## Texto propuesto
------------

Que tu cuerpo fuera verde

brillante pop de los pimientos y los jalapeños

telas mary quant

                        de papayas malangas chirimoyas

Que tu cuerpo floreciera

tuviera olanes en el cuello como lirios

             clámide fragancia de alhelíes zurciera

   y en borbotones

rosetón de llagas abriérase

Que piel y simiente se mezclaran

                       fueran moles fueran caldos

               ardiente estigia donde flotan

         hidrópicos cadáveres de chayotes y setas sílfides.

Que tu cáscara dejara

libres tus nervios y de tus nervios

                           y esa raíz amarga que son tus venas

un dulce zumo a los labios inundara.

------------

## Material de trabajo

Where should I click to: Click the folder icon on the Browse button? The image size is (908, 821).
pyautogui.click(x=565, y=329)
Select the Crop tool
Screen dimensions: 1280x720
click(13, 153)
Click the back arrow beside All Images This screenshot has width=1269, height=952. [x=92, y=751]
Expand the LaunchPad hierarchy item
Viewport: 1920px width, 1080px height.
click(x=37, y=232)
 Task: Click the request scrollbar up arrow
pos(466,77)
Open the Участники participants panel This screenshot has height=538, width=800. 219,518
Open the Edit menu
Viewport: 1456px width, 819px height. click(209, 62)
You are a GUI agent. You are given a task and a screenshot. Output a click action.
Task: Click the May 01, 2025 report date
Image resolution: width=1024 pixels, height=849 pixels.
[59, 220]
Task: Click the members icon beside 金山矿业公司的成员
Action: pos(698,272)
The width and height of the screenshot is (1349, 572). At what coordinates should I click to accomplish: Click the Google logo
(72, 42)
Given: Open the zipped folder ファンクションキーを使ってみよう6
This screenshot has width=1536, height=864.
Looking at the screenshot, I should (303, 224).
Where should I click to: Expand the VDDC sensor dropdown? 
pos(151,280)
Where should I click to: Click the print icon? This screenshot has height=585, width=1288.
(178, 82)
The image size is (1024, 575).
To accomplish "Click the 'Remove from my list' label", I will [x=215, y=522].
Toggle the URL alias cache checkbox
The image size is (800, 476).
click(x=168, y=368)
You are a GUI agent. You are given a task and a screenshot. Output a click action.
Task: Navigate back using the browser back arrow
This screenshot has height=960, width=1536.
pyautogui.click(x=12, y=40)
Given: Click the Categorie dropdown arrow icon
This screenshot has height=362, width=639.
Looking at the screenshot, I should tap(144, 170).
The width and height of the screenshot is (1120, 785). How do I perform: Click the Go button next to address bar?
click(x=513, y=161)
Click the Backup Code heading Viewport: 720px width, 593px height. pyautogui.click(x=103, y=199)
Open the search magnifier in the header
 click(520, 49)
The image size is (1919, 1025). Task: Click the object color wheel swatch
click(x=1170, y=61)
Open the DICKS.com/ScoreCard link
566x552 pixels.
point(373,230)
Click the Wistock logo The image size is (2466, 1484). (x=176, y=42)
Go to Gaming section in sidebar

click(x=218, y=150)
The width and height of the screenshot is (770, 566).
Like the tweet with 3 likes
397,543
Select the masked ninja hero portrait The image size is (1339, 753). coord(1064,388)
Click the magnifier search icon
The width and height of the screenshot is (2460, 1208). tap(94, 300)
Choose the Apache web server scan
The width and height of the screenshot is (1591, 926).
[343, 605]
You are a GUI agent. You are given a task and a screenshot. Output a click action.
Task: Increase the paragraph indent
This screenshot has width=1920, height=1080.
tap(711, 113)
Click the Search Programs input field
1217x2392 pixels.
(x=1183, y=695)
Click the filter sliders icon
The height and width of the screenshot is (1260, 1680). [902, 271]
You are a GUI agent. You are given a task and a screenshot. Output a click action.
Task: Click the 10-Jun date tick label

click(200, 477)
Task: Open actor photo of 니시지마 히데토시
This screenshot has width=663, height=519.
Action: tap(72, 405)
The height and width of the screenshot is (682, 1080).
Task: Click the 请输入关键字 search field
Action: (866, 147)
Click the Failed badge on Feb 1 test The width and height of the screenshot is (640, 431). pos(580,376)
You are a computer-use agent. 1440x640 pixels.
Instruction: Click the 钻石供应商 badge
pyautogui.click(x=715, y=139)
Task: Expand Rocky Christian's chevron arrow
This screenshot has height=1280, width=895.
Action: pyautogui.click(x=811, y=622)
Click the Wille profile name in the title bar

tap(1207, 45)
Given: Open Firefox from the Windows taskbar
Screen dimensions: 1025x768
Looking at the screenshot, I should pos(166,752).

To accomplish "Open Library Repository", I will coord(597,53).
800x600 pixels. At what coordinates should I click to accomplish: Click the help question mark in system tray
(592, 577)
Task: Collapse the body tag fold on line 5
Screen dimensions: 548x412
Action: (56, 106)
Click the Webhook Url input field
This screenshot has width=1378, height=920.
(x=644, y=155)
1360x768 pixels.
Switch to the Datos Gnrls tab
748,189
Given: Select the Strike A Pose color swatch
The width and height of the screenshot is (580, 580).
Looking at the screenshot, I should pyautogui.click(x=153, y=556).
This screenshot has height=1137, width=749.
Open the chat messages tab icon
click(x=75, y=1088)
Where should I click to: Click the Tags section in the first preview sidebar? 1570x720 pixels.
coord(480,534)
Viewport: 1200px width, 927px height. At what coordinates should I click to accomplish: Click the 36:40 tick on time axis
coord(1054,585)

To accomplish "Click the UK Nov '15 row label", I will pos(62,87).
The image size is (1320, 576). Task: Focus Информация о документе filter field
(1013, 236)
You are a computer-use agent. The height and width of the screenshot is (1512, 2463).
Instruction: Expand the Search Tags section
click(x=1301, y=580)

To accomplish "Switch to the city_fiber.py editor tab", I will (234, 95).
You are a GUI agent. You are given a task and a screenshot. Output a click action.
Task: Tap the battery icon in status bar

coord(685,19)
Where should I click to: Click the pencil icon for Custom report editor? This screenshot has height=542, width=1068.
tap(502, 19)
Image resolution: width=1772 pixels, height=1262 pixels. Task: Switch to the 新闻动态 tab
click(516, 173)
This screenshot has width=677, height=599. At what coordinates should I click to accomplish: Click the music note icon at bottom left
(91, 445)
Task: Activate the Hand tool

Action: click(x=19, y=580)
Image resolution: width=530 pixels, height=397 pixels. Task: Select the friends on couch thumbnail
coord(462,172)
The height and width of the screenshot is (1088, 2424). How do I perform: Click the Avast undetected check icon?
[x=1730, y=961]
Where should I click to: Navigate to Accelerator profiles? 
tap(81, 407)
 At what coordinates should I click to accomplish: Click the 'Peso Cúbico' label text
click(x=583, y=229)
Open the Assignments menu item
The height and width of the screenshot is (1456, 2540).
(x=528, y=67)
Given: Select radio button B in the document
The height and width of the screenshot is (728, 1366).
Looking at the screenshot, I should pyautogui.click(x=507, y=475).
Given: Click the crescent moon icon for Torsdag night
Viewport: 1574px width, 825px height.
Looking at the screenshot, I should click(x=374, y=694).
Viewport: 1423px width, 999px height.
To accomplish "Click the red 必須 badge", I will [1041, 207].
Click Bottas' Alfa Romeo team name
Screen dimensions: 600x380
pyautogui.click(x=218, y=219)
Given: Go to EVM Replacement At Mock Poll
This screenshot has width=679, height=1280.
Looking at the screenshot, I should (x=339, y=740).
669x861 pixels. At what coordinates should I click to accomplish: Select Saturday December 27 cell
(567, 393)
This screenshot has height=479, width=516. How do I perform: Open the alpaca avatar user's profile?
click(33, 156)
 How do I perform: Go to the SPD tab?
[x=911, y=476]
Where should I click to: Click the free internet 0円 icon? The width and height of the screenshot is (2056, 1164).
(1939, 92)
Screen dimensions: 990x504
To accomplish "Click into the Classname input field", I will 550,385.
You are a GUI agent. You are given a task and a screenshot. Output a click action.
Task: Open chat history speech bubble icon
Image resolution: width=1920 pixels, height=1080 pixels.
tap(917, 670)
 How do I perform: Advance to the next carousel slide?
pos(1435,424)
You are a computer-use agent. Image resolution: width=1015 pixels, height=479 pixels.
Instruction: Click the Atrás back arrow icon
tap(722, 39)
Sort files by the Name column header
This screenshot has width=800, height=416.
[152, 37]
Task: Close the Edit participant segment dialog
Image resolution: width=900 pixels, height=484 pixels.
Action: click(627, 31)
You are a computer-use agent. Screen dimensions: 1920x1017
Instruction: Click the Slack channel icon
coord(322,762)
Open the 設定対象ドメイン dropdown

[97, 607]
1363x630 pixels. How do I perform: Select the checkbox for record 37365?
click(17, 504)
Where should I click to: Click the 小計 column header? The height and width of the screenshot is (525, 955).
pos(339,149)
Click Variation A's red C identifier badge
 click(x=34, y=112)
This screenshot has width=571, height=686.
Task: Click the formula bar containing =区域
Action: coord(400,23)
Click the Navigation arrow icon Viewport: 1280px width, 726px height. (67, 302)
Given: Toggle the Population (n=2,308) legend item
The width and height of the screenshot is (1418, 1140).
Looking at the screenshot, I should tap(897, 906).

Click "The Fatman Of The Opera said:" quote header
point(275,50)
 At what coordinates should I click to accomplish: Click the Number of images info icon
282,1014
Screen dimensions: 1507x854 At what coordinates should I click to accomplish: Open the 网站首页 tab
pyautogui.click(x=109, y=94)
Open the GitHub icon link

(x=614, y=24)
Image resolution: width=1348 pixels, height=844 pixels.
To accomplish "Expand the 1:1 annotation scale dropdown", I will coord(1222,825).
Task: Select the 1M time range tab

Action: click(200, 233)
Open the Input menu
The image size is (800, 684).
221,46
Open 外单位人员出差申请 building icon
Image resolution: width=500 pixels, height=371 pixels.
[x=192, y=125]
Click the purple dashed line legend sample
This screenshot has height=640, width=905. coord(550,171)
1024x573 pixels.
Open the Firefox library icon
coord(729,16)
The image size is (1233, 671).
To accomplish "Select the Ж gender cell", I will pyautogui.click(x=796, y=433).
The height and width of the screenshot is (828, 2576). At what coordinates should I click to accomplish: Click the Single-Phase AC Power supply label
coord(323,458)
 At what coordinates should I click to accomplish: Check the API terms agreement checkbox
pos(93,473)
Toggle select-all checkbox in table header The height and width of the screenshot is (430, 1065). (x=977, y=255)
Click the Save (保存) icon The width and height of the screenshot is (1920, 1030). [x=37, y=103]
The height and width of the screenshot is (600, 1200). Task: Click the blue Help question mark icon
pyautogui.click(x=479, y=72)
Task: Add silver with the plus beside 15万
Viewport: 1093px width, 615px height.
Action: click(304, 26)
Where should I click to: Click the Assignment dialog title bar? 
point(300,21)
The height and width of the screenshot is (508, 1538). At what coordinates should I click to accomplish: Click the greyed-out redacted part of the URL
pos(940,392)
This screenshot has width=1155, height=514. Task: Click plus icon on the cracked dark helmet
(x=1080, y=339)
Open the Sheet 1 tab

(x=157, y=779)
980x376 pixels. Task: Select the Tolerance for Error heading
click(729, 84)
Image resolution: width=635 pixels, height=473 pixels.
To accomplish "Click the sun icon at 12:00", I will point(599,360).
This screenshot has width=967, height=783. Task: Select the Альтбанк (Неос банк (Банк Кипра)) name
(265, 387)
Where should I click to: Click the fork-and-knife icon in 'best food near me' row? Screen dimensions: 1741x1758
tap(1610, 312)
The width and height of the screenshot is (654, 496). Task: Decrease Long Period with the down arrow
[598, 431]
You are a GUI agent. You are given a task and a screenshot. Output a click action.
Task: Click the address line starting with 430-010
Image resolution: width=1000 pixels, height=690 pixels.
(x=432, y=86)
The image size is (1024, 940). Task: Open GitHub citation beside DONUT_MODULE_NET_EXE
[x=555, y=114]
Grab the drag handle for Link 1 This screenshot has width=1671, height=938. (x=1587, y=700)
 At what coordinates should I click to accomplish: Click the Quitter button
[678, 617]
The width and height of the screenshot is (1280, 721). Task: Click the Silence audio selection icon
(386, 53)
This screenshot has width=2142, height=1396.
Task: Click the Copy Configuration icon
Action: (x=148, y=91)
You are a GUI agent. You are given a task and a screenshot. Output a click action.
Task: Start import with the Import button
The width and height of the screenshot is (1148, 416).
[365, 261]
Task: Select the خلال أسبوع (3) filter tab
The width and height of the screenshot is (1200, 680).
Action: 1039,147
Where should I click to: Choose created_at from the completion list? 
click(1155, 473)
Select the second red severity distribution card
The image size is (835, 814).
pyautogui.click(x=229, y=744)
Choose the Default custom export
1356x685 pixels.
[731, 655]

------------

## Ejercicios para completar
• a. Cita textualmente el fragmento del poema que empieza en "hidrópicos cadáveres de" y termina en "los labios inundara.".
• b. Pasa a una tabla Markdown las líneas de los registros desde la que contiene "Where should I click to: Click the free" hasta la que contiene "pos(1435,424)", ambas incluidas. Pon una línea por fila con las columnas "Posición" (número de fila) y "Línea", y omite las líneas en blanco.

## Respuestas completas
• a.
hidrópicos cadáveres de chayotes y setas sílfides.

Que tu cáscara dejara

libres tus nervios y de tus nervios

                           y esa raíz amarga que son tus venas

un dulce zumo a los labios inundara.

• b.
| Posición | Línea |
|---|---|
| 1 | Where should I click to: Click the free internet 0円 icon? The width and height of the screenshot is (2056, 1164). |
| 2 | (1939, 92) |
| 3 | Screen dimensions: 990x504 |
| 4 | To accomplish "Click into the Classname input field", I will 550,385. |
| 5 | You are a GUI agent. You are given a task and a screenshot. Output a click action. |
| 6 | Task: Open chat history speech bubble icon |
| 7 | Image resolution: width=1920 pixels, height=1080 pixels. |
| 8 | tap(917, 670) |
| 9 |  How do I perform: Advance to the next carousel slide? |
| 10 | pos(1435,424) |